1. Sanballat surları onardığımızı duyunca öfkeden deliye
döndü. Bizimle alay etmeye başladı.
2. Dostlarının ve Samiriye ordusunun önünde, "Bu zavallı Yahudiler
ne yaptıklarını sanıyorlar?" dedi, "Onlara izin verirler mi? Kurban
mı kesecekler? Bir günde mi bitirecekler? Küle dönmüş molozların arasından
taşları mı canlandıracaklar?"
3. Yanında duran Ammonlu Toviya, "Yaptıkları şu taş
duvara bak!" dedi, "Üzerine bir tilki çıksa yıkılır."
4. O zaman şöyle dua ettim: "Ey Tanrımız, bize kulak ver!
Horgörüyorlar bizi. Onların aşağılamalarını kendi başlarına döndür.

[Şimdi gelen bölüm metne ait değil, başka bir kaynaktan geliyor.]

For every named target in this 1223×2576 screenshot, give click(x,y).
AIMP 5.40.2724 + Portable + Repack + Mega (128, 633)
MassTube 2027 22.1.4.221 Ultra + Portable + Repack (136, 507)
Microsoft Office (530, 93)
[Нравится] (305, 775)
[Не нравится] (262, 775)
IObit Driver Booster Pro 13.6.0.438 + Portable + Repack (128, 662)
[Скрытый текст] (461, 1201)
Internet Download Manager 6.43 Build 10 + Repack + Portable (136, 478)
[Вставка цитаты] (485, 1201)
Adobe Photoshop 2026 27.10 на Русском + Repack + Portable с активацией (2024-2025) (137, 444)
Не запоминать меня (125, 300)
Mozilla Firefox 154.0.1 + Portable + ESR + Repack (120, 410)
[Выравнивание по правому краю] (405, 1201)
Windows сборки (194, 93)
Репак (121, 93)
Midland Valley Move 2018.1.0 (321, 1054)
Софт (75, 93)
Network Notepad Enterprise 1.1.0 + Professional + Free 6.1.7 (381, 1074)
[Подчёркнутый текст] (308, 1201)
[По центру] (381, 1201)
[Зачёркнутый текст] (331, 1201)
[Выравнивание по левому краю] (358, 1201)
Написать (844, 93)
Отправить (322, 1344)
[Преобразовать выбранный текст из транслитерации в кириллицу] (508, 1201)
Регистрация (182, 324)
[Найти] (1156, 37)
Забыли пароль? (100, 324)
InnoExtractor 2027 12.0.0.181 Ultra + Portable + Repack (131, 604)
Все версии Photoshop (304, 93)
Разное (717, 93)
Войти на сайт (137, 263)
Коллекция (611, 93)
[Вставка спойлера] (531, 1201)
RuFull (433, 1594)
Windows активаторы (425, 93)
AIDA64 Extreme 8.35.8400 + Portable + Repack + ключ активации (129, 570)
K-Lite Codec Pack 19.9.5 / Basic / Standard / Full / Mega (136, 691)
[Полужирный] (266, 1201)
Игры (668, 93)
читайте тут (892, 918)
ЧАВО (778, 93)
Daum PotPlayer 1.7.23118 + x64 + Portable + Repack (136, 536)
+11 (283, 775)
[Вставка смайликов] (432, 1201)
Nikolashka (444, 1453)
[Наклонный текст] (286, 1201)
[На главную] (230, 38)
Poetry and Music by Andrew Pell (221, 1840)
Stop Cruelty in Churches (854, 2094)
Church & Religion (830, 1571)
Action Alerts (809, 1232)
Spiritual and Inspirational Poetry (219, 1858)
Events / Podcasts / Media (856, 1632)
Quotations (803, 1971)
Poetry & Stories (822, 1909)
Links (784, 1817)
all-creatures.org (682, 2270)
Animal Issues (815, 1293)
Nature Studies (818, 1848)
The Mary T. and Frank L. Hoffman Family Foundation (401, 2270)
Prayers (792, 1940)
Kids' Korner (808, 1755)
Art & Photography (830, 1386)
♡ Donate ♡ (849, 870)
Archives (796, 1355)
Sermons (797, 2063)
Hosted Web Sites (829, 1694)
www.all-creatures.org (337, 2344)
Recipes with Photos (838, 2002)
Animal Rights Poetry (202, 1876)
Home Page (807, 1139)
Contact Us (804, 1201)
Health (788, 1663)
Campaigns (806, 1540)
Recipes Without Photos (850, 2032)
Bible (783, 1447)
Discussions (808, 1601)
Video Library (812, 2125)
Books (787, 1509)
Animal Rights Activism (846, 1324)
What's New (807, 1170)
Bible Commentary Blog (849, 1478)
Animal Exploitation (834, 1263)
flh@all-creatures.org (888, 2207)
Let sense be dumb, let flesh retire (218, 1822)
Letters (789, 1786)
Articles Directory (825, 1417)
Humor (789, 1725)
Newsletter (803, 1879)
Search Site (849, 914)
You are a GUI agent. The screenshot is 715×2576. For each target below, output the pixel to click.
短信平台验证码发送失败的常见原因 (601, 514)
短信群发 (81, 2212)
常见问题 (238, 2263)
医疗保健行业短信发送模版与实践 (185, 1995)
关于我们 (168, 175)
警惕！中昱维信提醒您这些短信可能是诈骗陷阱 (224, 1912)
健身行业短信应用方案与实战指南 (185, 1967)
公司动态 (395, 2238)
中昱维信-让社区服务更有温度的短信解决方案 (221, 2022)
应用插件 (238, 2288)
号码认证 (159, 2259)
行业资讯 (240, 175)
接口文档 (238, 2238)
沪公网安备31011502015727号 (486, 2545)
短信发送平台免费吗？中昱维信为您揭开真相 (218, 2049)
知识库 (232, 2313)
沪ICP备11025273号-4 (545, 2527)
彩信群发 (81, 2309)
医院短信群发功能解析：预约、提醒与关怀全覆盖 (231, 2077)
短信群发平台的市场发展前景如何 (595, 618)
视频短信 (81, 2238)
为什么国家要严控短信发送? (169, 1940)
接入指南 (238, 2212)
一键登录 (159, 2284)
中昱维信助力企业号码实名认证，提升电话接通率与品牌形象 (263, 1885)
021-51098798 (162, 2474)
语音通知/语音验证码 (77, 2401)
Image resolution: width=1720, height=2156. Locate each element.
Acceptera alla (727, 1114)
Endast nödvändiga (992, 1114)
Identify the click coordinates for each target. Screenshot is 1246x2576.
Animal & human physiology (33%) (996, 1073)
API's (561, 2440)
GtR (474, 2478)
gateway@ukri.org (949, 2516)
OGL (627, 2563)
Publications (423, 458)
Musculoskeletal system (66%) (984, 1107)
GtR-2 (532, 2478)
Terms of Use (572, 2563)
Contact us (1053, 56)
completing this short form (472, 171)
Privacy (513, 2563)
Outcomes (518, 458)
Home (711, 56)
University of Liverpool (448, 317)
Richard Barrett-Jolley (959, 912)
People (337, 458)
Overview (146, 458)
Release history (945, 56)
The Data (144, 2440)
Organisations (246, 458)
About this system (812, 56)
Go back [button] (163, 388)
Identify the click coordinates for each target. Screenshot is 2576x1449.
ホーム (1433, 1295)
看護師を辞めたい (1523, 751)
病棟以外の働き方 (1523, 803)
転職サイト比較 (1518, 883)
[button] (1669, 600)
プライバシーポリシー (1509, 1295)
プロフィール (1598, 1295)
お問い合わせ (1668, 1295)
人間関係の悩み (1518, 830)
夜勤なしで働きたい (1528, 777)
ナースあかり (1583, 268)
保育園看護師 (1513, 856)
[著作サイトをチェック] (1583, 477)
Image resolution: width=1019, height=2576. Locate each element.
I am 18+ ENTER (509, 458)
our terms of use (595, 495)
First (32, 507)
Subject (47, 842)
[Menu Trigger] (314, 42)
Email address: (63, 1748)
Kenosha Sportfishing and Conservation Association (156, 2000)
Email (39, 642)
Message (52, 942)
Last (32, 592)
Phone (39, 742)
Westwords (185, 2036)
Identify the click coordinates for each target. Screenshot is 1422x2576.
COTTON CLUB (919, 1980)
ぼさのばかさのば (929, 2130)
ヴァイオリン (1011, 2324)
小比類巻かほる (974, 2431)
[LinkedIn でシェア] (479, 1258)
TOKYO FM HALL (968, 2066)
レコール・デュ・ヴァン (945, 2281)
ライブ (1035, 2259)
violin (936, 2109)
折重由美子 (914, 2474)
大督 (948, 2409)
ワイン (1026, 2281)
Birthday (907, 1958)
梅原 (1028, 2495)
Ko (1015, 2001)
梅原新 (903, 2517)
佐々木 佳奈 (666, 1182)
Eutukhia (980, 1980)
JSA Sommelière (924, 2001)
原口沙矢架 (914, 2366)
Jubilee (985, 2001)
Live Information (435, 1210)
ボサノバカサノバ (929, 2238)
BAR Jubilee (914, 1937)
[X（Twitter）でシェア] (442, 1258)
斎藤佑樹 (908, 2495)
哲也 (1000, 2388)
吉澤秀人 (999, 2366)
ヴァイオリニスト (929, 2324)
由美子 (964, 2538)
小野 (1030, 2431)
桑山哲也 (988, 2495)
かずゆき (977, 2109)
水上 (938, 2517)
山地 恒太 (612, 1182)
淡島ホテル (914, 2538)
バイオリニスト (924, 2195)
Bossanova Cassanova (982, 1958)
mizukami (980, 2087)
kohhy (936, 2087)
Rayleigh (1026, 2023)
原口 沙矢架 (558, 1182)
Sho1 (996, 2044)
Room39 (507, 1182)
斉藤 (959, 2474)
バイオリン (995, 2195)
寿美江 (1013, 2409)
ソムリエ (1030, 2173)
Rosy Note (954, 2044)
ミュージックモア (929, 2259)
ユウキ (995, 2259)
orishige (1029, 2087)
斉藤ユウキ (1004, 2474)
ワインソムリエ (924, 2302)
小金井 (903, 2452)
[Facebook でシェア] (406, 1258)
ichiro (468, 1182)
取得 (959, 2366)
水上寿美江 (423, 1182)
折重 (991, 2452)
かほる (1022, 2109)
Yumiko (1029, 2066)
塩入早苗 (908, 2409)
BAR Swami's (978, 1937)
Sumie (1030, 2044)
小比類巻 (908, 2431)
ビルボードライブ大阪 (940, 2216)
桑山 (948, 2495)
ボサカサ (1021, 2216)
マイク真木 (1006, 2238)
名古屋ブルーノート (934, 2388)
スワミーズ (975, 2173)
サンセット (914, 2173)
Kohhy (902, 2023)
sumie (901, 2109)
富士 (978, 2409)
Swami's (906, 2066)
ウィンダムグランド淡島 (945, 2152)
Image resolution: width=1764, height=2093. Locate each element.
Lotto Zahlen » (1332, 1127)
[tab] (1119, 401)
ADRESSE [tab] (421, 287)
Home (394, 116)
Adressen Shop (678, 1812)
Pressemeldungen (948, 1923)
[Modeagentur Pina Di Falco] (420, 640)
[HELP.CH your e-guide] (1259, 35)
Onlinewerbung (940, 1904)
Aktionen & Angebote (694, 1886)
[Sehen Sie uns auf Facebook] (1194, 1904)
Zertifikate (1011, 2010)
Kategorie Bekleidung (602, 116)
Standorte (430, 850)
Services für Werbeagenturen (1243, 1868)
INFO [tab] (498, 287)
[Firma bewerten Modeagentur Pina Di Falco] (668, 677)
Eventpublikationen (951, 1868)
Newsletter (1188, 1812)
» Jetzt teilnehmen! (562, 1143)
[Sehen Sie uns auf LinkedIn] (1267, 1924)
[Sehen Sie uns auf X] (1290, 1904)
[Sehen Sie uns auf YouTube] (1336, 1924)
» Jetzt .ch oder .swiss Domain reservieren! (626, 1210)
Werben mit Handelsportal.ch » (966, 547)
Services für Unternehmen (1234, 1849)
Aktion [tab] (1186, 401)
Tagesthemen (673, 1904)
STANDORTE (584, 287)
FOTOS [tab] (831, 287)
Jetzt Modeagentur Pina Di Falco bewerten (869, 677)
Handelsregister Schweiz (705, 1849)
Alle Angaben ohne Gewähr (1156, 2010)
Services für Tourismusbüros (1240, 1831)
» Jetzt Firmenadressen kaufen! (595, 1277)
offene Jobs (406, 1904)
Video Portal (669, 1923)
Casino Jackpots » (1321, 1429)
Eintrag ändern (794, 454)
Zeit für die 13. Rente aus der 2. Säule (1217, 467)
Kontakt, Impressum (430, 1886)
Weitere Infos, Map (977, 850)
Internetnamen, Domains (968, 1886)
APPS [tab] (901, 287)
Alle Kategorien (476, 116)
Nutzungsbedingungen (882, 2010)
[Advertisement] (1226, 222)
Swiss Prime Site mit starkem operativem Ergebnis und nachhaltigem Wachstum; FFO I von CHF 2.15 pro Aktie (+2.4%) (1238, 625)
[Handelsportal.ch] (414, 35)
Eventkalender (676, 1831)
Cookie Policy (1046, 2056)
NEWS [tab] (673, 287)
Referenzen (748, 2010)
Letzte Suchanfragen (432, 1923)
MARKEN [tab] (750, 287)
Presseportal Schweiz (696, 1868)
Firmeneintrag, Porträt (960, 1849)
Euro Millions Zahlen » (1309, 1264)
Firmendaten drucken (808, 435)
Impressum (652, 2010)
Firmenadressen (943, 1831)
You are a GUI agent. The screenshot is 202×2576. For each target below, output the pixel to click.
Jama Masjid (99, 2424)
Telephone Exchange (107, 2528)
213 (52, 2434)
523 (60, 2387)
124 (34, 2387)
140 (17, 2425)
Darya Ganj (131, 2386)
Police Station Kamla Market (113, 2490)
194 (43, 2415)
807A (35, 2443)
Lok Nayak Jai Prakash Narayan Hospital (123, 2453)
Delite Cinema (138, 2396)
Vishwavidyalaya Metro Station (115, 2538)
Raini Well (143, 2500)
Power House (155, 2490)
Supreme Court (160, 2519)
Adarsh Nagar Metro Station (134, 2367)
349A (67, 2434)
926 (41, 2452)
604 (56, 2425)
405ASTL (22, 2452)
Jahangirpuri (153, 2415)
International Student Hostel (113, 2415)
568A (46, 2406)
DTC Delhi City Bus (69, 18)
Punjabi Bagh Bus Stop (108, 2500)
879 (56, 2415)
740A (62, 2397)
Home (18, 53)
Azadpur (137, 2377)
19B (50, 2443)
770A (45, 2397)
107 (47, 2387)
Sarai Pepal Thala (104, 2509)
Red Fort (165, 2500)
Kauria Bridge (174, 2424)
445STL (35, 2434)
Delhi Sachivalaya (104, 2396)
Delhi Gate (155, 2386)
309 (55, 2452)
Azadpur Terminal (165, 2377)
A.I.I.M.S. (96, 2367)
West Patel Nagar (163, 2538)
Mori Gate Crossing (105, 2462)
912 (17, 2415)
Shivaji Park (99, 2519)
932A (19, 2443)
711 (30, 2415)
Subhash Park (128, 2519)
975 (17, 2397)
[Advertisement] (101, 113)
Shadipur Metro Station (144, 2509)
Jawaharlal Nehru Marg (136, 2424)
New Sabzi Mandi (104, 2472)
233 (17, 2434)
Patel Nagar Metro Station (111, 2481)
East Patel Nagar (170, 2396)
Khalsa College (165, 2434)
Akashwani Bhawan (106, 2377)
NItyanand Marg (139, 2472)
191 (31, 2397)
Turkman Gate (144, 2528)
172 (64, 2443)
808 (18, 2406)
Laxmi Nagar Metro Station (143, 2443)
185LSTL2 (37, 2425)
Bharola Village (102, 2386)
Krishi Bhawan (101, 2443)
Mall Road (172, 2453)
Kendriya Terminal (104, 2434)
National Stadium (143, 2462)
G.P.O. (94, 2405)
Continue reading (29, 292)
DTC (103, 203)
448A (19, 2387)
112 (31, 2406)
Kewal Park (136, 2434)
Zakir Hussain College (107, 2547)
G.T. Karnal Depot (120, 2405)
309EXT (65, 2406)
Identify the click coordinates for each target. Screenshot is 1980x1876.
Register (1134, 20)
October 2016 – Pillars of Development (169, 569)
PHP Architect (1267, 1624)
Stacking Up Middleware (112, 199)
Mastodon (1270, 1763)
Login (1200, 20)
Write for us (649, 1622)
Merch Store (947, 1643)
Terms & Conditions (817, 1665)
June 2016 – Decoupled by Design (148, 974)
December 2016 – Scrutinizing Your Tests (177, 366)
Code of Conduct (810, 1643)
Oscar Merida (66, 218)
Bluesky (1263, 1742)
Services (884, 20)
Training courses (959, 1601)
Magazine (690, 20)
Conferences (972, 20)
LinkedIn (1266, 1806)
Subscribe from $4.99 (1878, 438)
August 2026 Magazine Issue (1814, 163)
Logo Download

Sürüldükleri ülkede yağmaya uğrasınlar.
5. Suçlarını bağışlama, günahlarını unutma. Çünkü biz çalışanları
aşağıladılar."
6. Surun onarımına devam ettik; yarı yüksekliğe kadar suru
tamamladık. Çünkü herkes canla başla çalışıyordu.
7. Sanballat, Toviya, Araplar, Ammonlular ve Aşdotlular
Yeruşalim surlarındaki onarımın ilerlediğini, gediklerin kapanmaya başladığını
duyunca çok öfkelendiler.
8. Hepsi bir araya gelerek Yeruşalim'e karşı savaşmak ve
kentte karışıklık çıkarmak için düzen kurdular.
9. Ama biz Tanrımız'a dua ettik ve gece gündüz onları
gözetlesinler diye nöbetçiler diktik.
10. O sırada Yahudalılar, "Yük taşıyanların gücü
tükendi" dediler, "O kadar moloz var ki, artık surların onarımını
sürdüremiyoruz."
11. Düşmanlarımız ise, "Onlar anlamadan, bizi görmeden
aralarına girip hepsini öldürelim ve bu işe son verelim" diye
düşünüyorlardı.
12. Çevrede yaşayan Yahudiler gelip on kez bizi uyardılar.
"Yanımıza gelin, yoksa size her yönden saldıracaklar" dediler.
13. Bu yüzden, surların en alçak yerlerinin arkasına,
tamamlanmamış yerlere, çeşitli boylardan kılıçlı, mızraklı, yaylı adamlar
yerleştirdim.
14. Durumu görünce ayağa kalktım; soylulara, görevlilere ve
geri kalan herkese, "Onlardan korkmayın!" dedim, "Yüce ve
görkemli Rab'bi anımsayın. Kardeşleriniz, oğullarınız, kızlarınız, karılarınız,
evleriniz için savaşın."
15. Kurdukları düzeni anladığımız düşmanlarımızın kulağına
gitti. Tanrı düzenlerini boşa çıkarmıştı. O zaman hepimiz surlara, işimizin
başına döndük.
16. O günden sonra adamlarımın yarısı çalışırken öbür yarısı
mızraklı, kalkanlı, yaylı ve zırhlı olarak nöbet tuttu. Önderler Yahudalılar'ın
arkasında yer almıştı.
17. Duvarcılar, yükleri taşıyanlar, yükleyenler bir eliyle
çalışıyor, bir eliyle silah tutuyordu.
18. Yapıcılar kılıç kuşanmış, öyle çalışıyorlardı. Boru
çalansa benim yanımdaydı.
19. Soylulara, görevlilere ve geri kalan herkese, "İş çok
büyük ve dağınık" dedim, "Surların üzerinde her birimiz ayrı yerde,
birbirimizden uzaktayız.
20. Nereden boru sesini işitirseniz, orada bize katılın.
Tanrımız bizim için savaşacak."
21. İşte böyle çalışıyorduk. Yarımız gün doğumundan yıldızlar
görünene kadar mızraklarla nöbet tutuyordu.
22. O sırada halka, "Herkes geceyi yardımcısıyla birlikte
Yeruşalim'de geçirsin" dedim, "Gece bizim için nöbet tutsunlar,
gündüz de çalışsınlar."
23. Ne ben, ne kardeşlerim, ne adamlarım, ne de yanımdaki
nöbetçiler, giysilerimizi çıkarmadık. Herkes suya bile silahıyla gitti.